I have a little confession to make.
I’m scared about getting pregnant.
Anyone else?! (Some people are now getting up to take their over the counter tranquilizer and breathe into a paper bag. Don’t worry you’re not pregnant.)
Now, we say that Clare was an accident but if I’m really honest I would have to admit that Andrew and I were being…how do you say…lazy about preventing pregnancy. I guess it never really occurred to us that sex worked. We just thought we would have to start “trying” really, really hard when and if we ever wanted kids. We thought it was more like archery where you have to hit the bulls eye on the dot or you just don’t get pregnant. In reality it’s more like the archer has a crossbow with a million really sharp arrows that are on fire and one of them WILL find that target and burn it to the ground whether he was aiming for it or not.

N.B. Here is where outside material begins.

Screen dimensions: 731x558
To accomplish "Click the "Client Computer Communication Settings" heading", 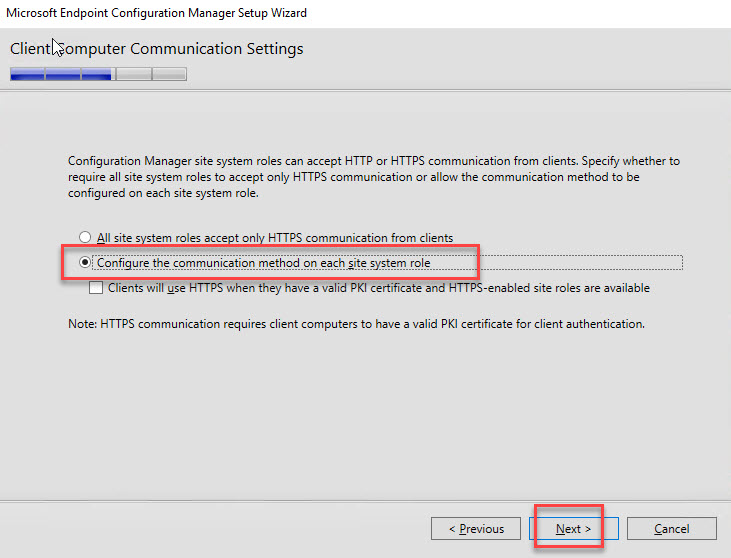I will click(x=156, y=49).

This time around we’re being extremely careful.
So recently, when I had one of those “Benedryl” moments I FREAKED OUT! I seriously almost had a conniption. I was like, “How is this even POSSIBLE?! What am I going to do?! I know! I’m going to sue the people who made that stupid piece of crap that didn’t keep me from getting pregnant and pay for this kid’s college education because that is the only way we would be able to afford it.”

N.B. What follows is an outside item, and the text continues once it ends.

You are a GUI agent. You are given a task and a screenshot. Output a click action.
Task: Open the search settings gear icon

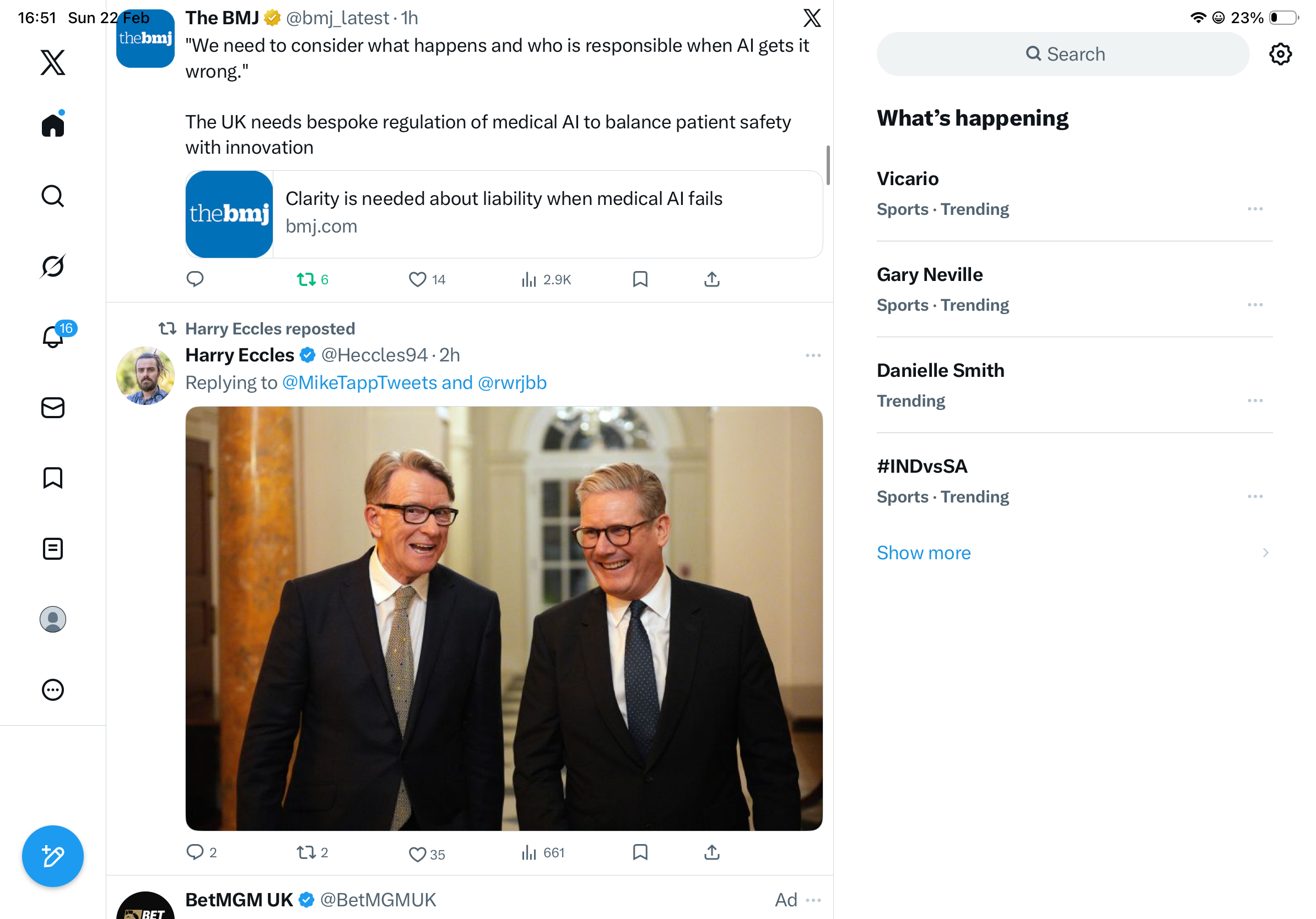point(1280,55)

I sat there nervously rocking on the couch for an hour thinking through all the worse case scenarios and finally I decided that if I was pregnant I would have to give this kid a chance. I would have to get off the couch and be a good parent for this “little surprise”.
So I stayed on the couch and knit a little newborn hat…
In my mind I now had a vision for this child instead of just bitterness or fear. With each stitch it was as if they were being knit together.
Then I took a pregnancy test.
“But I AM pregnant.” I said.
But I’m not really.
Why did I feel so sad?
Only hours before I had almost had a nervous breakdown at the idea of having two babies in the house at once.
Why was I sulking around the house when I knew I wouldn’t have a pair of Irish twins?
For 2 hours I had let this unborn baby have a chance and as far as I was concerned the love I had for them was already so real they could have been in my arms. And now…even though I didn’t really want to get pregnant I find myself wishing that I were…sad that I’m not…feeling empty.
Can anyone else out there feel what I’m saying?
In other parts of my world: Andrew set the video camera on the mantle…I’m wondering if he is performing remote surveillance.